# Need Help with Corsair PSU



## amolwagh (Jul 15, 2012)

Hello Guyz,

I own a old PC with AMD Athlon X2 7750 Dual Core Processor + Asus M3A Motherboard 500GB HDD + 2GB RAM

All configuration is DDR2, So i am adding more 2 GB RAM to it for some casual gaming at decent FPS.


For this I am adding either *HIS Radeon HD 6670 1 GB* @5k or _*PowerColor Radeon HD6750 1 GB*_ @5.6k. Graphics to it.

My problem is Should I use - Corsair VS450 PSU or Corsair CMPSU-430CXV2UK  ?

Why 450 Watt PSU is cheaper, is there any important specs difference?

Just suggest me what PSU is good for me and secondly I heard AMD needs 500+ Watt power supply. So is 430 or 450 watt supply is good enough?

Open for any suggestion regarding graphics or PSU...

Also which latest game you think i can play with this whole rig at decent fps?


----------



## saikiasunny (Jul 15, 2012)

If possible get the cx430, has better components compared to the vs450. 
For games, if you are on low resolution, you can easily play games on low to medium settings. For better experience, you need to upgrade the whole rig.


----------



## amolwagh (Jul 15, 2012)

Ok, Thanks!


----------



## saikiasunny (Jul 15, 2012)

Welcome


----------



## d6bmg (Jul 16, 2012)

Buy any of those PSUs. 
that VS450 watt is cheaper because of its slightly lower efficiency than that of CX430 and also lack of 80+ certification.


----------

• Data entries:
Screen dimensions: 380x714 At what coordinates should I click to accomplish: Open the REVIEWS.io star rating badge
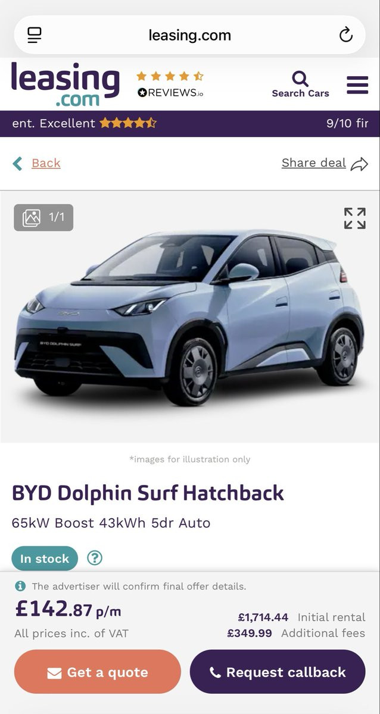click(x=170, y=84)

...

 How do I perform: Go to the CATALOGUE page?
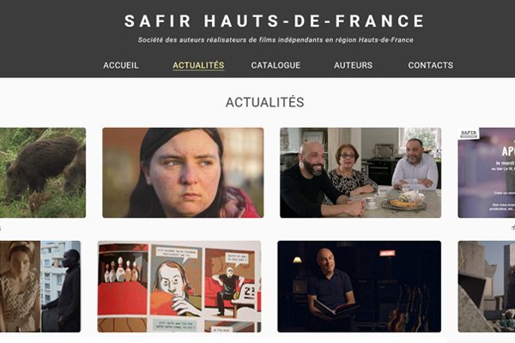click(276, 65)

• Set exercise A: From the first post of the Corsair PSU thread, list every hardware component given as part of the poster's existing old PC.
• Set exercise B:
Say whether each statement agrees with the Corsair PSU thread. Back each answer with the deciding words from the thread.
(i) The first reply recommends the VS450 over the CX430.
(ii) The final reply says the VS450 lacks 80+ certification.
(iii) The original poster plans to add 4 GB of RAM to the PC.

• Written reply A:
- AMD Athlon X2 7750 Dual Core Processor
- Asus M3A Motherboard
- 500GB HDD
- 2GB RAM

• Written reply B:
(i) No: "If possible get the cx430, has better components compared to the vs450."
(ii) Yes: "also lack of 80+ certification"
(iii) No: "So i am adding more 2 GB RAM to it"